Хозяин поднялся навстречу. Ростом он оказался невелик, но был крепок. Незастегнутый ворот вылинявшей и изрядно поштопанной гимнастерки открывал сильную загорелую шею. Скуластое лицо также было коричневым от загара, и поэтому особенно ясно выделялись на нем светлые пшеничные брови.

—      Проходите,— сказал хозяин и протянул руку.— Будем знакомы: Федор Акимович Кадников. Только что с поля вернулся. Клевер косим. Пришел вот, разулся и сел покурить. Сейчас жена корову подоит, ужинать будем. А вы из области? Из Москвы? Интересно. Ну как там она?

Федор Акимович стал расспрашивать, как идет строительство новой очереди метро, поинтересовался, много ли теперь в Москве легковых машин, как выглядит улица Горького, и заметил, что такому городу не мешало бы побольше зелени.

Московские новости живо интересовали его, и я даже подумал, не столичный ли это житель, переселившийся почему-то в деревню.

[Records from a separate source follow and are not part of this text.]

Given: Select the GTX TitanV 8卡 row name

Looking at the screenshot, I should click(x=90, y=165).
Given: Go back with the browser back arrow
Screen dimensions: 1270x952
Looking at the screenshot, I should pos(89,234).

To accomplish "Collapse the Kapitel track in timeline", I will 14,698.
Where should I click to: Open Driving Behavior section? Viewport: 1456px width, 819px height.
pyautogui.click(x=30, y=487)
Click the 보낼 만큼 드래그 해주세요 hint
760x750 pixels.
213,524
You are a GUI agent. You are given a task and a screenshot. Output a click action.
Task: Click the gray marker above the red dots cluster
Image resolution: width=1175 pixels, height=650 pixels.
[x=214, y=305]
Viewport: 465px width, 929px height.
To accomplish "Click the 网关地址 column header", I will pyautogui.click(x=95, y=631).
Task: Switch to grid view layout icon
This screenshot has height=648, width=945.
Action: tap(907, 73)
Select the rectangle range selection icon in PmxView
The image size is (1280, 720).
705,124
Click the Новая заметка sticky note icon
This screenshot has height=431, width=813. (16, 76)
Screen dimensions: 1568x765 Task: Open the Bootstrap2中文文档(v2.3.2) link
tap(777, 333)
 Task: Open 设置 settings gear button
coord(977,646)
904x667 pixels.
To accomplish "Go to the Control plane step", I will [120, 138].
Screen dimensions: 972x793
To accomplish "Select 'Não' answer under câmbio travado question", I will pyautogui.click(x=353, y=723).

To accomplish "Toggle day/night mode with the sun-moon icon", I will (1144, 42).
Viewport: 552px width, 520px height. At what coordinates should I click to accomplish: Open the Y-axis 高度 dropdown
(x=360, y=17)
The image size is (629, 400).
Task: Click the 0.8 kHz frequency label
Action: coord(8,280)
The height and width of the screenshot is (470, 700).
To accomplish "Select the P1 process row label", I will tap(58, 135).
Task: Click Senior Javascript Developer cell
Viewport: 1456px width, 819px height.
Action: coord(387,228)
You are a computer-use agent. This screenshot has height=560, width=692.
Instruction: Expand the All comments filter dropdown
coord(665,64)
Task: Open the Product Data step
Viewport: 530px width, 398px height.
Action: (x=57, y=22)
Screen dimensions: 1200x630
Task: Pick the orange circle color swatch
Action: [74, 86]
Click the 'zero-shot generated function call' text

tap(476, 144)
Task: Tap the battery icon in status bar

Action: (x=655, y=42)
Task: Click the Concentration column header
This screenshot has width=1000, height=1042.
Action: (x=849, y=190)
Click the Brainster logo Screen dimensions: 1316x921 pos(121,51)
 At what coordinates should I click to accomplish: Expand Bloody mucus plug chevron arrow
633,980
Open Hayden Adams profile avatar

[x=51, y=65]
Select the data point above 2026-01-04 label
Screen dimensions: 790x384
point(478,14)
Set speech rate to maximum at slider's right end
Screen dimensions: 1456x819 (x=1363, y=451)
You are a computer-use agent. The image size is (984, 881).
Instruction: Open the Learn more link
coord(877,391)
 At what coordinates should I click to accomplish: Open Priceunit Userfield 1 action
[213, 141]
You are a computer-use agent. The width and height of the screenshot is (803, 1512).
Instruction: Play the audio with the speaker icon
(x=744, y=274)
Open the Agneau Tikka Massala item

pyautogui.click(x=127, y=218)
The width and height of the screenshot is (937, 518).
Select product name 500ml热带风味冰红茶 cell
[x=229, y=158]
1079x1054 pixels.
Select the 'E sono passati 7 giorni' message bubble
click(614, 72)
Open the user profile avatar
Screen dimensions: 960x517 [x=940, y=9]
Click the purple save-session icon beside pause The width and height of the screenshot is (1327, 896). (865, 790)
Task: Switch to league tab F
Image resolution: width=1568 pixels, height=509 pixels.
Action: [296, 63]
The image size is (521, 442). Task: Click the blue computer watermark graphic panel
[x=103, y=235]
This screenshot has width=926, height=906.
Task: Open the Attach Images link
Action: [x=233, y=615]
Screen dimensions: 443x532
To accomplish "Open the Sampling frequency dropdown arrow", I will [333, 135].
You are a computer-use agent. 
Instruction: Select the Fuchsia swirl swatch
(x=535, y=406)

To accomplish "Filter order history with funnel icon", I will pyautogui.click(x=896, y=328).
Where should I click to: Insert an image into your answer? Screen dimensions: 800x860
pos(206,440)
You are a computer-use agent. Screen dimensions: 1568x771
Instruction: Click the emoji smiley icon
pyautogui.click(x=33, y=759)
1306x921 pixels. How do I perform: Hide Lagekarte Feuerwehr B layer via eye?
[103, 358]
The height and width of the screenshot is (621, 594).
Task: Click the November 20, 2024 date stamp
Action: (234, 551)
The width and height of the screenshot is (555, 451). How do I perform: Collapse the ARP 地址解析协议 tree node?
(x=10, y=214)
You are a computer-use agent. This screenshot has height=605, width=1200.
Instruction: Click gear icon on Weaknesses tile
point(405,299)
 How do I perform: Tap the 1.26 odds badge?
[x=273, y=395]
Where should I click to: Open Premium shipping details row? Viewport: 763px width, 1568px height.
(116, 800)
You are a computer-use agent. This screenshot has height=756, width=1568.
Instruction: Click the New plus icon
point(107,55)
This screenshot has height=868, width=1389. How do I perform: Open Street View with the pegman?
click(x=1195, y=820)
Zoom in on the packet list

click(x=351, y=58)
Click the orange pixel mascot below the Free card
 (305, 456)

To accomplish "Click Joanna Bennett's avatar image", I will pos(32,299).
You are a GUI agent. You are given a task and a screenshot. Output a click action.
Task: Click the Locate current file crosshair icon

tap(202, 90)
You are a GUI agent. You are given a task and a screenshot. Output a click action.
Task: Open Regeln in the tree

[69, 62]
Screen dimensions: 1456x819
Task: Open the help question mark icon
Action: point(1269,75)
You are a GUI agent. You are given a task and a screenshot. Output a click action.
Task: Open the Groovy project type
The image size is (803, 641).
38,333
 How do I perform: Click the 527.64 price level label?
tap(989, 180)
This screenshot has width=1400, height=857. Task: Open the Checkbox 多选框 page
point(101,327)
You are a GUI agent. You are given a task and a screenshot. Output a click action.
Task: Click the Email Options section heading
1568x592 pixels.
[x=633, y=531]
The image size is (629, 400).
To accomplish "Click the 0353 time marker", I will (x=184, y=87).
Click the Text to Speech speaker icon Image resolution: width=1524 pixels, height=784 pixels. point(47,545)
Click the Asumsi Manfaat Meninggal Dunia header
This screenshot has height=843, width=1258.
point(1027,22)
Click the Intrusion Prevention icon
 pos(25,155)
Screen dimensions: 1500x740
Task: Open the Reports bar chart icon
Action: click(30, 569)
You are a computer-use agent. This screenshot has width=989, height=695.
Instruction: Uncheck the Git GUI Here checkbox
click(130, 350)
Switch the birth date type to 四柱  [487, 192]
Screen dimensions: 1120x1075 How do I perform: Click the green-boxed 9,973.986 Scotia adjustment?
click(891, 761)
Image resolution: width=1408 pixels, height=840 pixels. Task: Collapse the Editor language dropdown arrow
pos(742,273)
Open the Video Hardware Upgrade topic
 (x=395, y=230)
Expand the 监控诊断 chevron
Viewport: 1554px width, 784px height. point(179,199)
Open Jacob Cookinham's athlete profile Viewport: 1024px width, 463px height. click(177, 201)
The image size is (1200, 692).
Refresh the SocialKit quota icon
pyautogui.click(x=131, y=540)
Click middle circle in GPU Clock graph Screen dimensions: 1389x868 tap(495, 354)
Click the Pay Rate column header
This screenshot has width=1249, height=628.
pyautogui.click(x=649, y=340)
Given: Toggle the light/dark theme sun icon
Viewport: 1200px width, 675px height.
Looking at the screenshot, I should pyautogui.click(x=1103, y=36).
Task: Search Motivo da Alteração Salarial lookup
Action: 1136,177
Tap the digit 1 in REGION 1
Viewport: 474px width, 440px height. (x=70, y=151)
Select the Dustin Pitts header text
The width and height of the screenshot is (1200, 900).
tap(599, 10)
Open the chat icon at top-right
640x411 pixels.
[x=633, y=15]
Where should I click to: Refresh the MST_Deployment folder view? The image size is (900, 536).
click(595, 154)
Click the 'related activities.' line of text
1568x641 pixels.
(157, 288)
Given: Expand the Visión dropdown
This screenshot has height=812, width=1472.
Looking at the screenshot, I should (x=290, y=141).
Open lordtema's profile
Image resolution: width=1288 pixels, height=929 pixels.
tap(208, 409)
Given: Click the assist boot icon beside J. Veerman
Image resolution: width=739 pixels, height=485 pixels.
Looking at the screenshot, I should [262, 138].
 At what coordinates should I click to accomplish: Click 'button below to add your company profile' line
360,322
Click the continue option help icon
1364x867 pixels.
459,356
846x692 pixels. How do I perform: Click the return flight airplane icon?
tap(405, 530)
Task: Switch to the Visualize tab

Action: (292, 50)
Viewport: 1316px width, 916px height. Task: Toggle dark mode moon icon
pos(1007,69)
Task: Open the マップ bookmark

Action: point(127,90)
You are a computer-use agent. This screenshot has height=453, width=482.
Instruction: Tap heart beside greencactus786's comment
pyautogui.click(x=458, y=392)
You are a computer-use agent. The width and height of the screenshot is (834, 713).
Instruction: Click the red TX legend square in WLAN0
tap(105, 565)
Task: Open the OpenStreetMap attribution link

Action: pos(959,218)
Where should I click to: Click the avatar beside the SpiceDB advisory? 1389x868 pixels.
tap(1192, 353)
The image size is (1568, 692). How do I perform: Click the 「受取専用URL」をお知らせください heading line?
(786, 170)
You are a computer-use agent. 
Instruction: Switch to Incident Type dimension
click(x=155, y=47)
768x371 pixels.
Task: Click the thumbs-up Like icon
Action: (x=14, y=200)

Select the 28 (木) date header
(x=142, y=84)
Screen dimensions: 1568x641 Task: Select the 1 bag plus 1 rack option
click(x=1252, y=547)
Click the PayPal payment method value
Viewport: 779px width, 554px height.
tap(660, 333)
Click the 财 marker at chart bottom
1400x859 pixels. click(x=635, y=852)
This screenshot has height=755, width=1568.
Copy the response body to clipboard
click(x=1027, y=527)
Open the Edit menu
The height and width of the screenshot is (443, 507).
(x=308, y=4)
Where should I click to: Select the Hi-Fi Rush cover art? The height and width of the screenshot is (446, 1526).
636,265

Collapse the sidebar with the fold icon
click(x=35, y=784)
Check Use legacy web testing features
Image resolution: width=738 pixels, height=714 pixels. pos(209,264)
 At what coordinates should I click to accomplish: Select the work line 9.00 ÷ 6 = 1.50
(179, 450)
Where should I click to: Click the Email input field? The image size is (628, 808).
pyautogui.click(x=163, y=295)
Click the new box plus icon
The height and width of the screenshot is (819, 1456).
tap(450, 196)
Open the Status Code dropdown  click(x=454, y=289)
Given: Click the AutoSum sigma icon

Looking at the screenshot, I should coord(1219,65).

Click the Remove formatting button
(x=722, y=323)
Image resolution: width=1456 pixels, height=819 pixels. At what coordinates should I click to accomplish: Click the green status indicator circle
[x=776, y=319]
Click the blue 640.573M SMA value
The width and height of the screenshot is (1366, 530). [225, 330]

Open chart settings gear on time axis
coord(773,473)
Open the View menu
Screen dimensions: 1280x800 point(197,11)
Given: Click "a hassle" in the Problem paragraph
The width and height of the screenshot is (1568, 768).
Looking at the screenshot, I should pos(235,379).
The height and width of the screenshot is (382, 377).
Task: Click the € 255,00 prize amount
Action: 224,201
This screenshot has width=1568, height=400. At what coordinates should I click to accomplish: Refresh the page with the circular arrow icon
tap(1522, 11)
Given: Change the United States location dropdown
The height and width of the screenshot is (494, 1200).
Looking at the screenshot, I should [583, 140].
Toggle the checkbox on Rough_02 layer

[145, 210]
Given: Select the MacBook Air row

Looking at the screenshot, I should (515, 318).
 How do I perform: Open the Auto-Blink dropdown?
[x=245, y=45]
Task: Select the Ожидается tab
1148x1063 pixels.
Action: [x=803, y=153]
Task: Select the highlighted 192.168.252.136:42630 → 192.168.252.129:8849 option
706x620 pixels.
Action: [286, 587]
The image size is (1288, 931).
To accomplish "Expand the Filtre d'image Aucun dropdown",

Но окающий выговор Федора Акимовича свидетельствовал о том, что он уроженец здешних, костромских мест.

—      Вы жили в Москве?

—      Нет, жить не приходилось. Все время в крестьянстве. Работы и здесь хватает. Да и вообще у нас народ, как бы сказать, своего места придерживается. Это у ярославских больше отходничеством занимаются. У них и раньше — кто в официанты шел, кто в штукатуры. А у нас нет.— Он усмехнулся:—А вы потому, наверное, подумали, что меня тут Москвичом называют.

—      Откуда же идет это прозвище?

—      Да, ежели хотите знать, я и в самом деле москвич. Вот, поужинаем, объясню вам.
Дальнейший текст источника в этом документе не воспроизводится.